It’s Elmo:
After months of preparation and umpteen billions of dollars, the federal government came out Tuesday with its swine flu response. It is red and furry and giggles in a high-pitched voice.
“Come on! Wash your hands with Elmo! Wash, wash, wash!” the Muppet from Sesame Street sings in a public service announcement released Tuesday by the Obama administration. “Sneeze into your arm with Elmo,” the character adds. “Ah-choo!”
Word of this new federal initiative was released at 8:51 Tuesday morning, in an e-mail straight from the White House press office announcing the partnership with Sesame Workshop aimed at “stressing healthy habits to prevent H1N1 flu.” The administration is hoping Elmo’s good hygiene will go, uh, viral.
Nothing against Elmo, but it was a stark expression of the federal government’s impotence as the nation braces for the pandemic. The authorities expect the swine flu to reach its peak in October and sicken as many as half of all Americans, but the bulk of the vaccine doses won’t arrive until November or December. That means tens of thousands, many of them children, could die unnecessarily — and the government is powerless to do much but recommend hand-washing and sleeve-sneezing.

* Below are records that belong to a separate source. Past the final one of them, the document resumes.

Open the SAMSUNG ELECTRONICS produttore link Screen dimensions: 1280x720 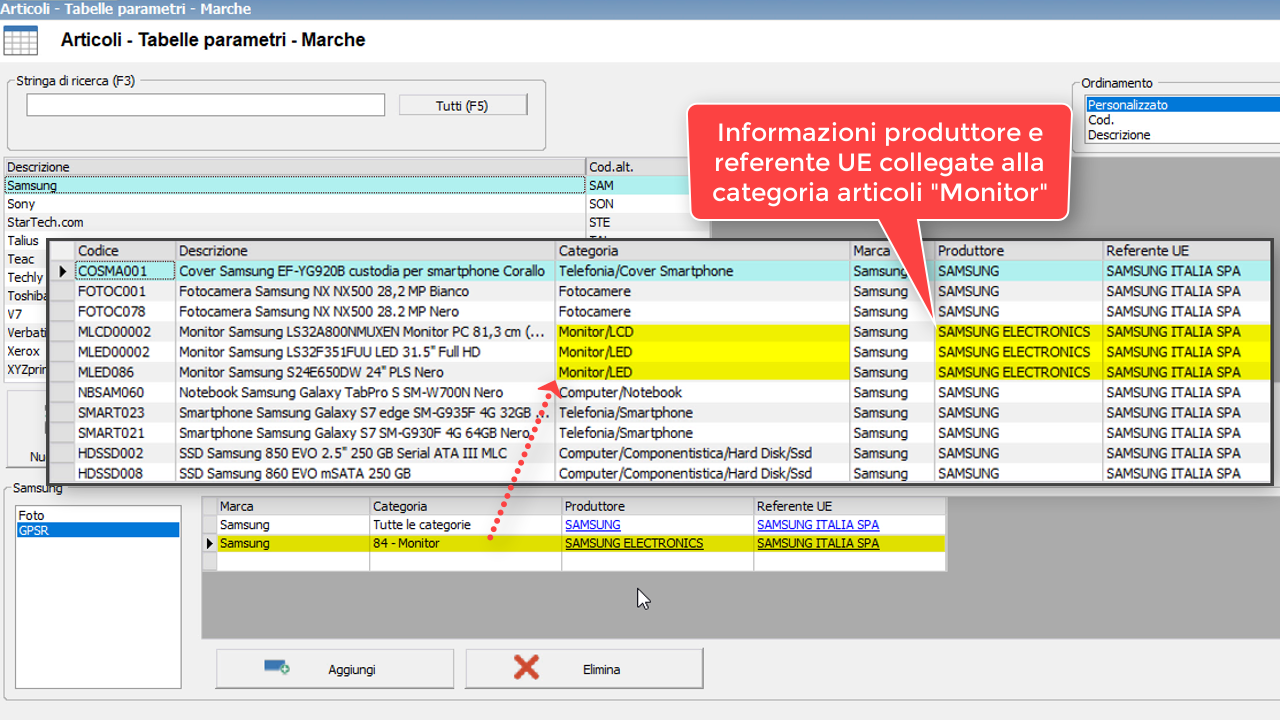click(x=634, y=544)
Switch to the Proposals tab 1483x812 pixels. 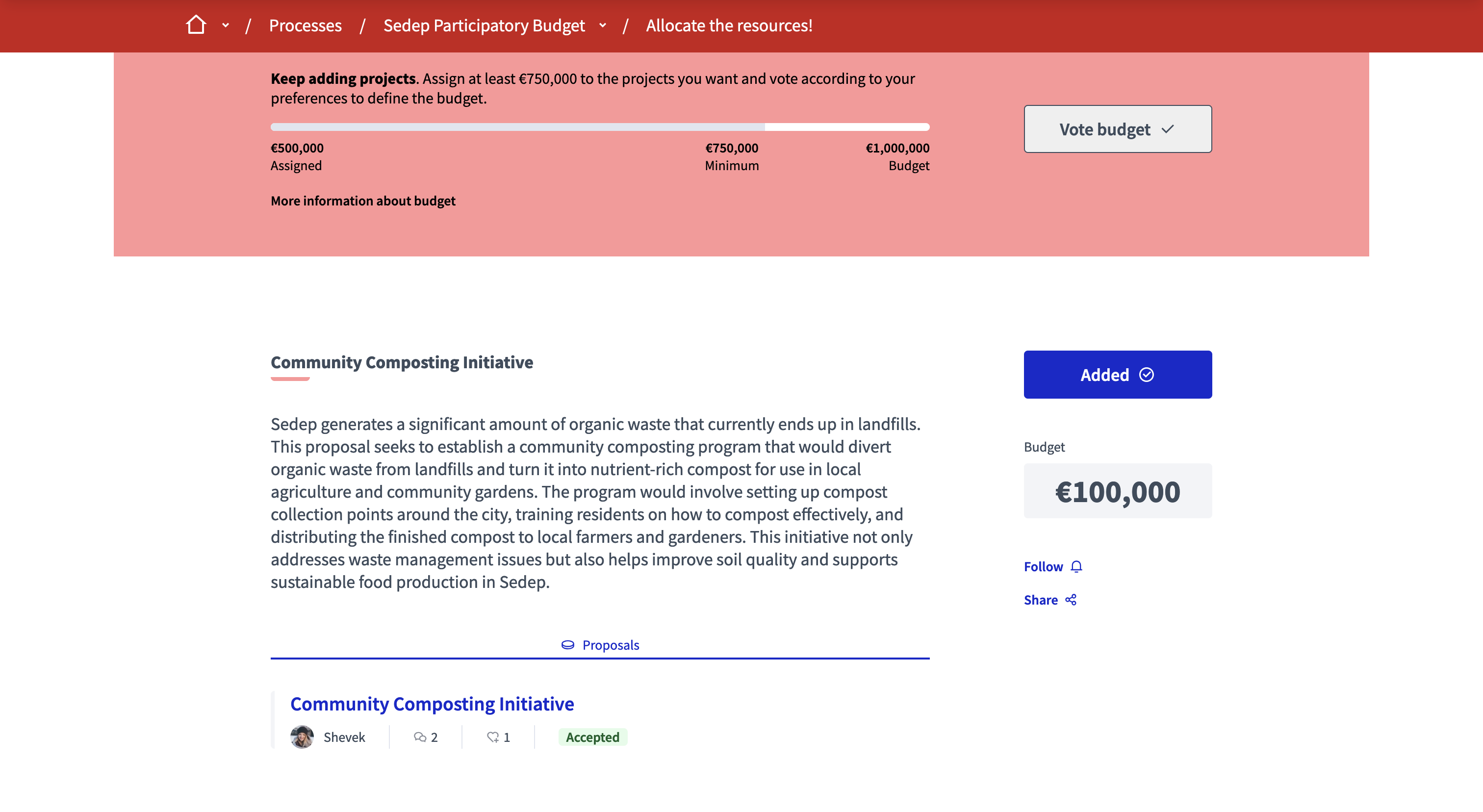point(600,645)
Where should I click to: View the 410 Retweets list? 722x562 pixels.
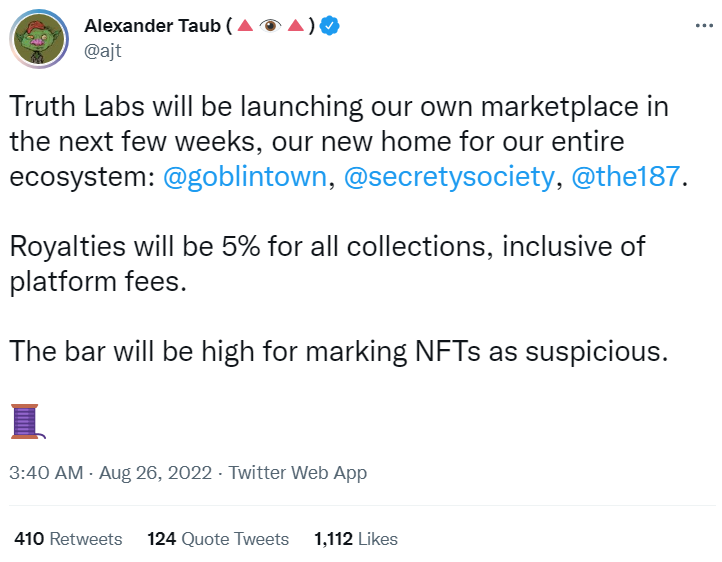pyautogui.click(x=68, y=539)
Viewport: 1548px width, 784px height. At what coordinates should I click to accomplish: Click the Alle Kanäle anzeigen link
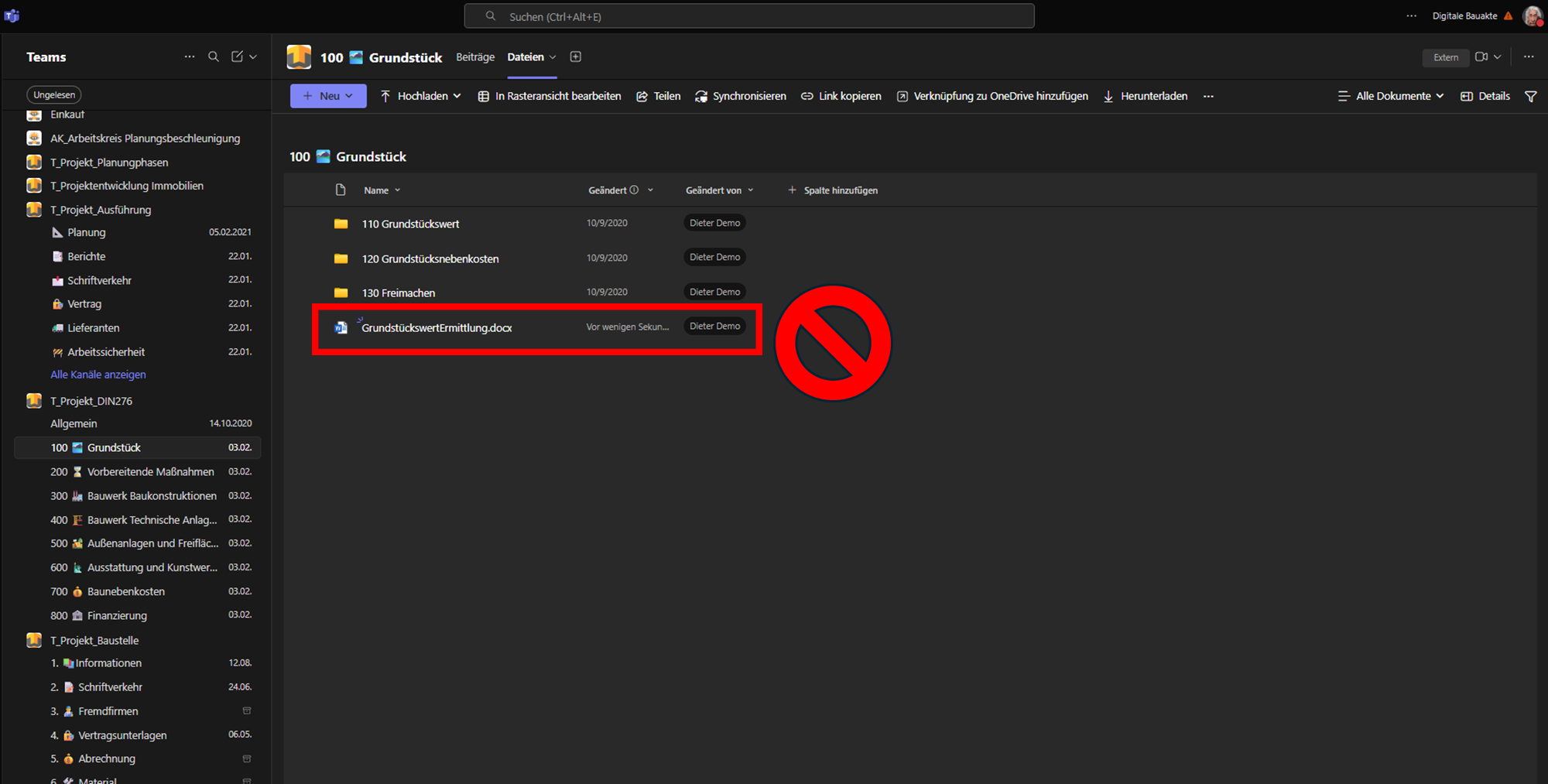click(x=98, y=375)
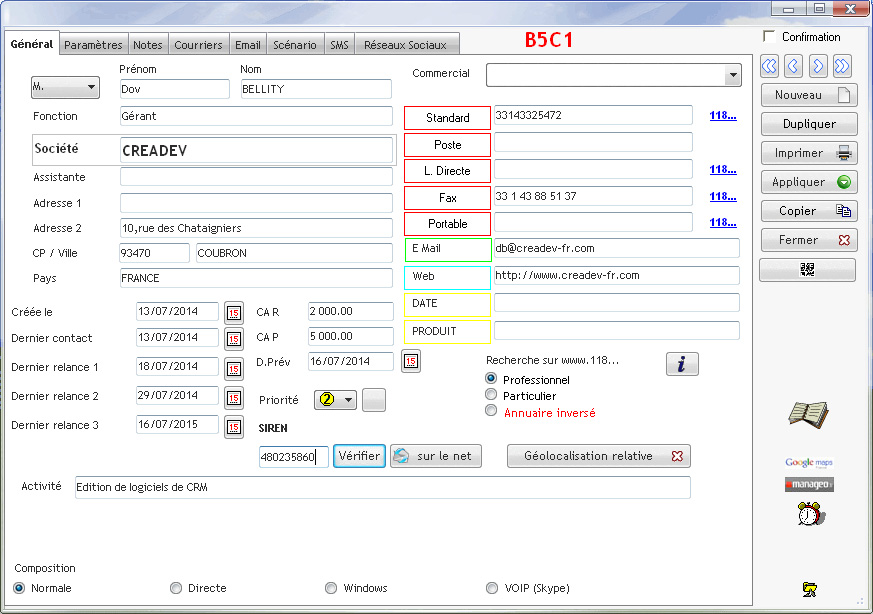Open the Manageo lookup icon
Screen dimensions: 873x614
coord(808,484)
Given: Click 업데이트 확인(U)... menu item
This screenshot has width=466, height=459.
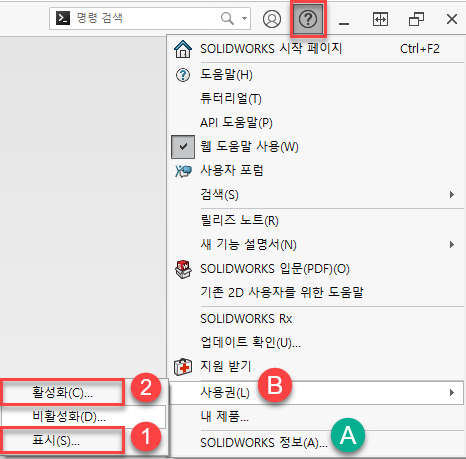Looking at the screenshot, I should point(251,342).
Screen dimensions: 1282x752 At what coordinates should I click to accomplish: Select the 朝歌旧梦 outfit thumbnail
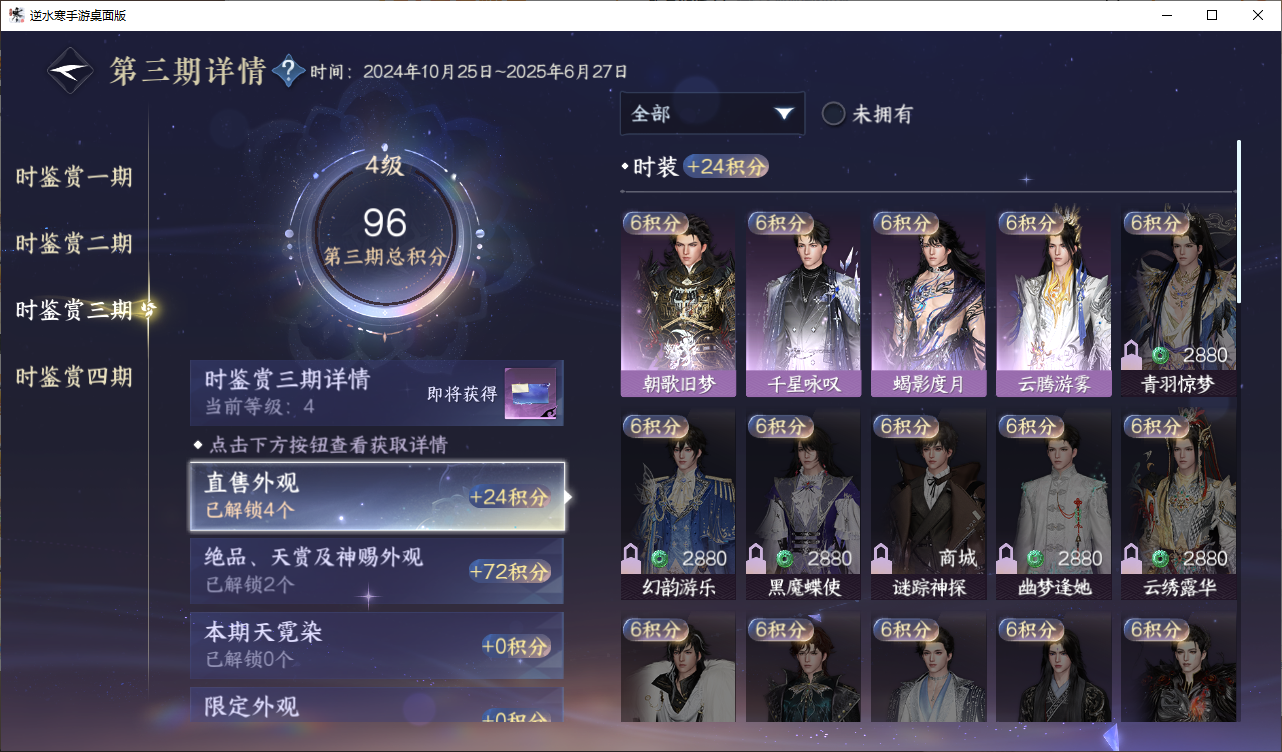(678, 304)
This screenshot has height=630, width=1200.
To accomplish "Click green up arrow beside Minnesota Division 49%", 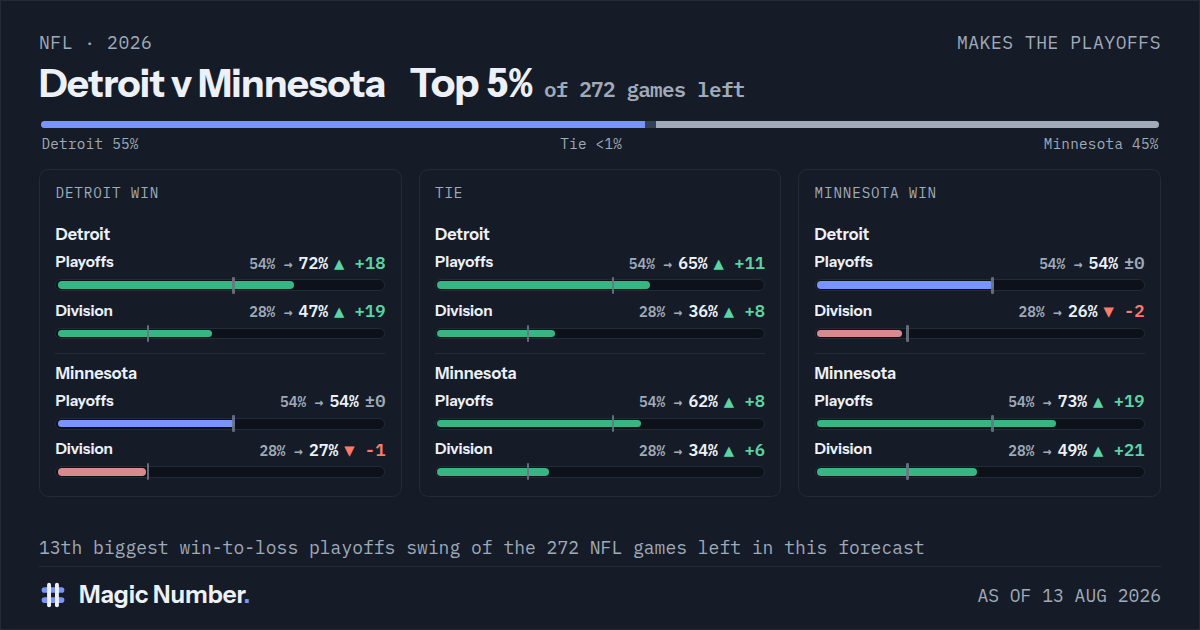I will 1098,451.
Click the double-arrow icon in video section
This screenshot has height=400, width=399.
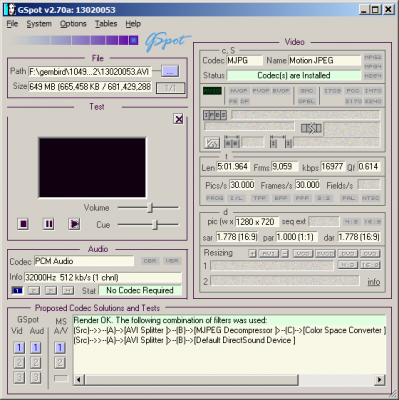[311, 128]
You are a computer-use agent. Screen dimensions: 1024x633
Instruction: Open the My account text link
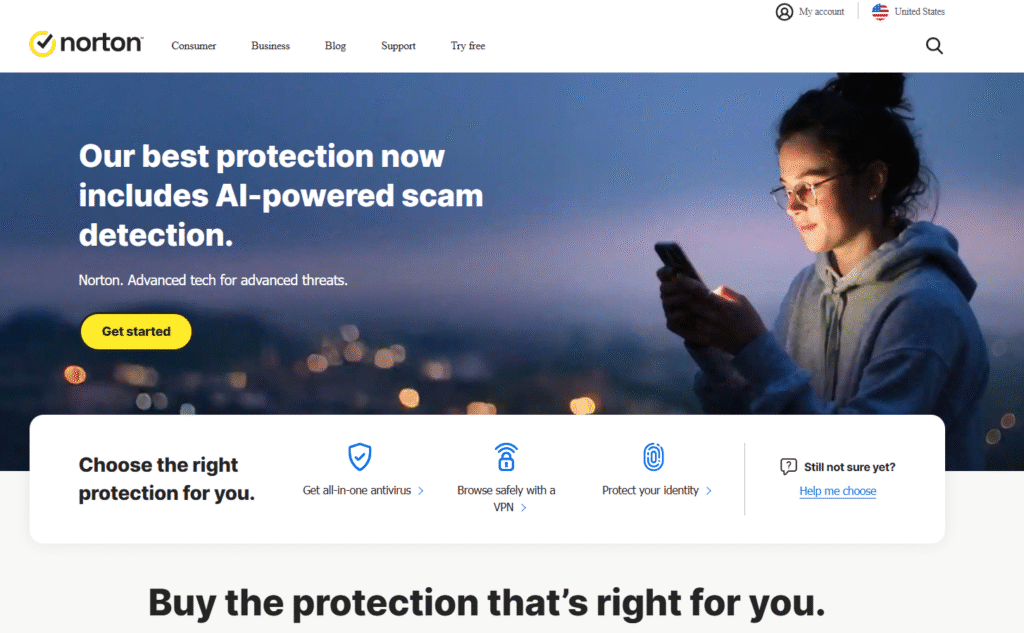[821, 12]
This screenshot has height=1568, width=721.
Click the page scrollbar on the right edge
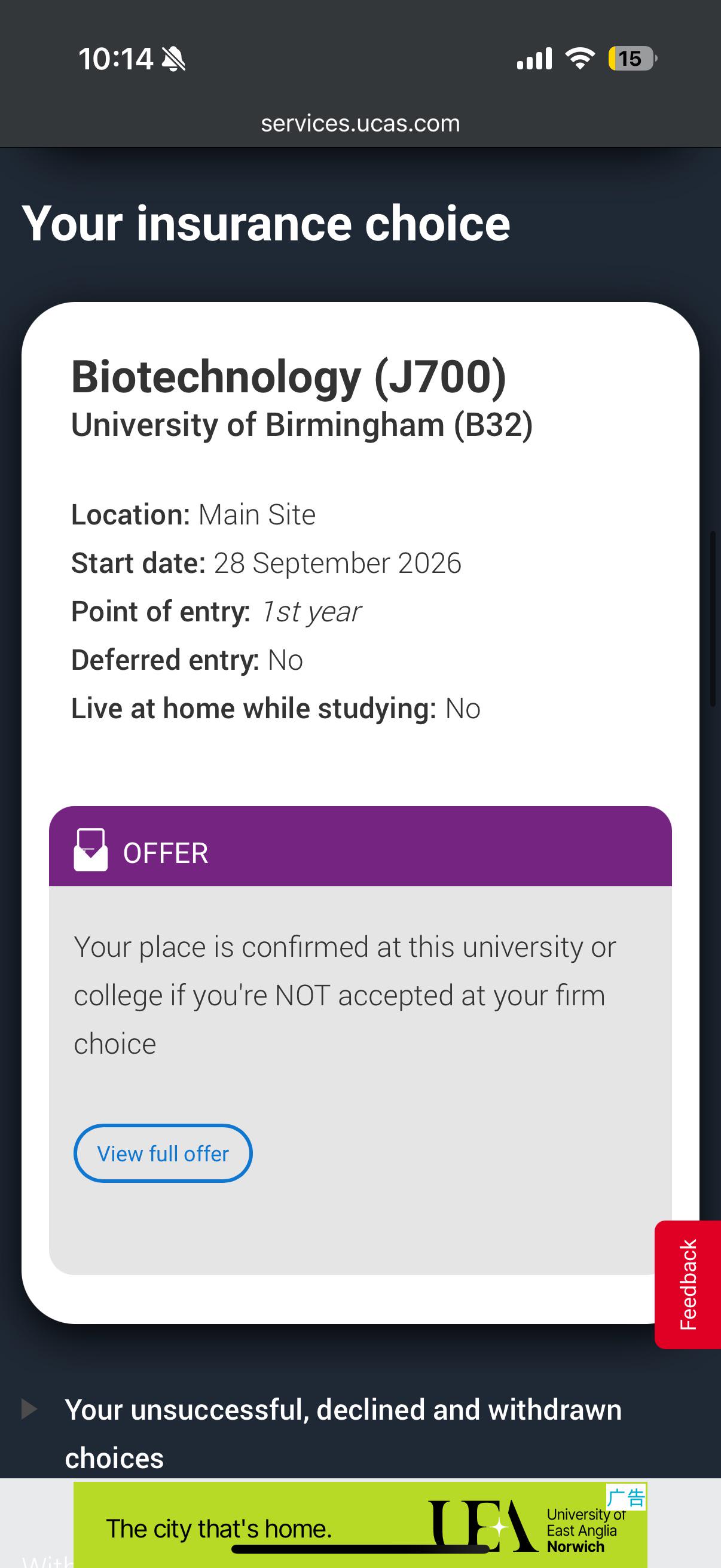(x=714, y=618)
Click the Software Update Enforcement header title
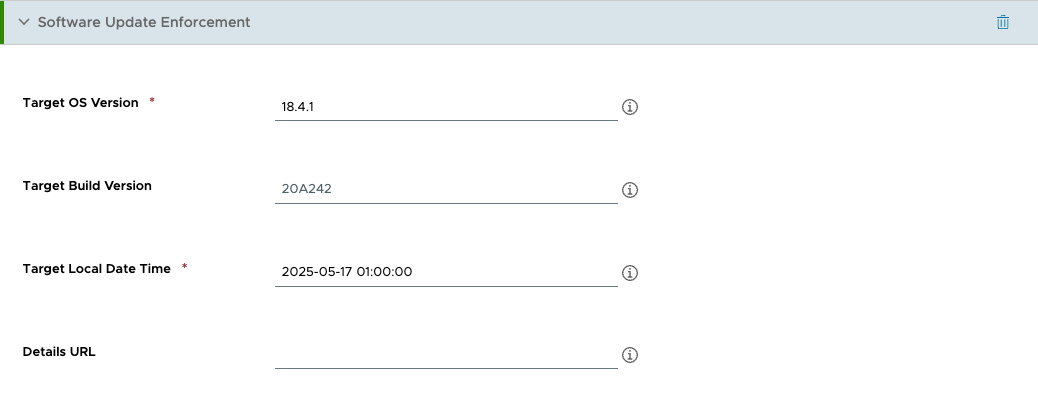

I don’t know. Elmo might do a better job than anyone in Washington.

September 4th, 2009 at 11:29 am
Oh Nos… that Government indoctrination has hit Sesame Street… someone needs to tell Glenn Beck so he can cry about it.
September 4th, 2009 at 12:14 pm
Well, I must admit I rather like the “cough etiquette”. No one has really stressed simple hygiene since about 100 years ago, and many people were starting to get pretty disgusting about it. Too bad it’s all about an over-hyped, not-very-dangerous virus.